Model Overview: Sao10K/MN-12B-Lyra-v4a1-Old
This model is an outdated 12 billion parameter iteration from the Lyra series by Sao10K, superseded by Lyra-v4. It is built upon a lineage of previous Lyra versions (v3, v2a2, v2a1), each incorporating distinct training methodologies.
Key Development Steps:
The Lyra series evolved through several stages:
- Lyra-v1: Merged custom roleplay and instruct training on various formats.
- Lyra-v2a1: Incorporated additional Supervised Fine-Tuning (SFT) on a subset of previous data.
- Lyra-v2a2: Applied a low-rank SFT step and tokenizer adjustments.

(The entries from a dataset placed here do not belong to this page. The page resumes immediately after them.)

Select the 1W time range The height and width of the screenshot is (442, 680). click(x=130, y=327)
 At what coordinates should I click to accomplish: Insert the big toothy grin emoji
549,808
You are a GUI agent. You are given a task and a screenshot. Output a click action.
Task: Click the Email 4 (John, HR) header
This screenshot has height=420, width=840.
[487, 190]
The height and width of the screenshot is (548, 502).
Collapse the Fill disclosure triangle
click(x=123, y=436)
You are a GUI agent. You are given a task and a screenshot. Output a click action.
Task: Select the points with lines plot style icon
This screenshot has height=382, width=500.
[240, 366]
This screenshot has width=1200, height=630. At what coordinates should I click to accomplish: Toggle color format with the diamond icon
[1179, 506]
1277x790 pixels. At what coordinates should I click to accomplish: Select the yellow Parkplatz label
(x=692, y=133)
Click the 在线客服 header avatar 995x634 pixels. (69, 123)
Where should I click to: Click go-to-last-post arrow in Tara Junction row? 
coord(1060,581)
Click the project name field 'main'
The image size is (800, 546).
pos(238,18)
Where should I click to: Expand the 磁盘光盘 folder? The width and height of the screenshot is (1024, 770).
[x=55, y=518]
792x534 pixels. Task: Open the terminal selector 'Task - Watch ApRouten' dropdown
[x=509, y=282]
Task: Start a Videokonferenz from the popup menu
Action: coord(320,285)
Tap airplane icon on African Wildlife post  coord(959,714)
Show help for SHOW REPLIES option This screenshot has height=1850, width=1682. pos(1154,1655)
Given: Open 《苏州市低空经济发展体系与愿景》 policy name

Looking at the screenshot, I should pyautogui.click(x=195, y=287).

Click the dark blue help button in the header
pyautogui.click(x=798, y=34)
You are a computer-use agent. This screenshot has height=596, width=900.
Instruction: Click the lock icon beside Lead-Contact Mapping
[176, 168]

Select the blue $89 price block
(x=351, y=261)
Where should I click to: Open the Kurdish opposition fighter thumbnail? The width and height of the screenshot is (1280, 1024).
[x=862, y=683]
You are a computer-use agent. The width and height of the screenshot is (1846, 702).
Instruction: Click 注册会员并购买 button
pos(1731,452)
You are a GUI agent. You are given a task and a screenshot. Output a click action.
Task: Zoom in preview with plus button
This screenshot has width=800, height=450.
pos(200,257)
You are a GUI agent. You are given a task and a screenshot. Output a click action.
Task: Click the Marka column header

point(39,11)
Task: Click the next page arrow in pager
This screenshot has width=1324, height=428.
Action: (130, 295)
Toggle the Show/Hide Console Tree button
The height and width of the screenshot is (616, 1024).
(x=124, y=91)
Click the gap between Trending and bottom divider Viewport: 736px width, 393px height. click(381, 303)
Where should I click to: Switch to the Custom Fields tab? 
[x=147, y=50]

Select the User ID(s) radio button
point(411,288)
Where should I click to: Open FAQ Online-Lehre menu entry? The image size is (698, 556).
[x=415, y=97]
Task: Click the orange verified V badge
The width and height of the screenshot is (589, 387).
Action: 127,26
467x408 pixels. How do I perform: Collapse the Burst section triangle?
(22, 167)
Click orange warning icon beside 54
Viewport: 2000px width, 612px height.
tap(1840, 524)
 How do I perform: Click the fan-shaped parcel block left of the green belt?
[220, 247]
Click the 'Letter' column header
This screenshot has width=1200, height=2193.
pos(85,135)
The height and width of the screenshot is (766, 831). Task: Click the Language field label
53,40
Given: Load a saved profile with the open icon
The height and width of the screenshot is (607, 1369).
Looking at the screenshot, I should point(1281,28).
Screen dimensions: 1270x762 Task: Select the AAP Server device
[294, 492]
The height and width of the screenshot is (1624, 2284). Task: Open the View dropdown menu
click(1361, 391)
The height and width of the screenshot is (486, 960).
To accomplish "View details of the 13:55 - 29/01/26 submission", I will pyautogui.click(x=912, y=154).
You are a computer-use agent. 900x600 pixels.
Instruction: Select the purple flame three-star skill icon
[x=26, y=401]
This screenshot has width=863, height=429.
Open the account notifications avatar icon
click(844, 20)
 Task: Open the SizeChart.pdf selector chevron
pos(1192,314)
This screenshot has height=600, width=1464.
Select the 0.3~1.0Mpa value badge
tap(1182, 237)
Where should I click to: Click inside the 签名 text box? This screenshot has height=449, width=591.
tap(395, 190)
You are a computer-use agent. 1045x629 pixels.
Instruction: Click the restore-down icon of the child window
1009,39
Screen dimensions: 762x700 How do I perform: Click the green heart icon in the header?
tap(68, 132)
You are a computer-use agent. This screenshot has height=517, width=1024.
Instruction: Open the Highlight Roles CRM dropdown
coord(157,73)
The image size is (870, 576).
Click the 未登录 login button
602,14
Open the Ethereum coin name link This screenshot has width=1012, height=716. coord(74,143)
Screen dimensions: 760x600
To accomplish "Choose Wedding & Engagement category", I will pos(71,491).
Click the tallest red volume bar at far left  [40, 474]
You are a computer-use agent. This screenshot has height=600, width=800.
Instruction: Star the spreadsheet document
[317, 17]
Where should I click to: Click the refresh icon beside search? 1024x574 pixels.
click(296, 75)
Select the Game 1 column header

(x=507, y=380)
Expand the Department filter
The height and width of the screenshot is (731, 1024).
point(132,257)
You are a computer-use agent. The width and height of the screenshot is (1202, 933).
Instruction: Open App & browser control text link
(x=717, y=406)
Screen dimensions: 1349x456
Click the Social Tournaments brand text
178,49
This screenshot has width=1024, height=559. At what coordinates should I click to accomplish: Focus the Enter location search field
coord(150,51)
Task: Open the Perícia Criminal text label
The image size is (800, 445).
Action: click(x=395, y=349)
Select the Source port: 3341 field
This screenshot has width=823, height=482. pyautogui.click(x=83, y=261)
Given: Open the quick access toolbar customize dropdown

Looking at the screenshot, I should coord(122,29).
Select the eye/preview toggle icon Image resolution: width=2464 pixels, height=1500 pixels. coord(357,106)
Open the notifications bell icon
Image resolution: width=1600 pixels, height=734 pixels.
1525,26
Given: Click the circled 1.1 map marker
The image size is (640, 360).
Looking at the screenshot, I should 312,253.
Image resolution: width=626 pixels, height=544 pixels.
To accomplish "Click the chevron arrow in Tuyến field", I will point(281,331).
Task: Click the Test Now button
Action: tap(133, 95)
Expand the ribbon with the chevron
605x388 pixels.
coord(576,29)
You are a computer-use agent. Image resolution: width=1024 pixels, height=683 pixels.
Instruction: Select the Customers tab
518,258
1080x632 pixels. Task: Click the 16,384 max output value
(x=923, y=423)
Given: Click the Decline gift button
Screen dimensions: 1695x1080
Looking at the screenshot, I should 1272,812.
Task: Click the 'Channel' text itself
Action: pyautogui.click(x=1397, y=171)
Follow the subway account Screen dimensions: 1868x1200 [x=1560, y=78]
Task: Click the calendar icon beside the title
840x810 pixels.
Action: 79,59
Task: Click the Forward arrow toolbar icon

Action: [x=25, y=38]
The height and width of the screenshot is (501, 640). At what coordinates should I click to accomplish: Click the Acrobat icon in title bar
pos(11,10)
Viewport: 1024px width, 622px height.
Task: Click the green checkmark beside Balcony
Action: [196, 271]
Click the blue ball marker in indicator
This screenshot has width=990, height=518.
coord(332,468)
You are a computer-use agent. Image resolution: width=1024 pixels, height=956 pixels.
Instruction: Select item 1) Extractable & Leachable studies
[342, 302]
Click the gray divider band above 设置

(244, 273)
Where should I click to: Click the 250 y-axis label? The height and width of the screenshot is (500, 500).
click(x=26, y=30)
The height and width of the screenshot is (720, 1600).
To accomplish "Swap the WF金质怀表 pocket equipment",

- Lyra-v3: Underwent an Reinforcement Learning (RL) step on multi-turn datasets, utilizing Lyra-v2a2 for rejected data responses.
- Lyra-v4: Involved a backmerge to v2a1, LoRA extraction, and another low-rank SFT step for improved coherency.
Usage and Recommendations:
This model supports ChatML and its variants for prompting. Users are advised to use specific sampling parameters for optimal performance:
- Temperature: 0.6 - 1
- min_p: 0.1 - 0.2 (crucial for NeMo-based models)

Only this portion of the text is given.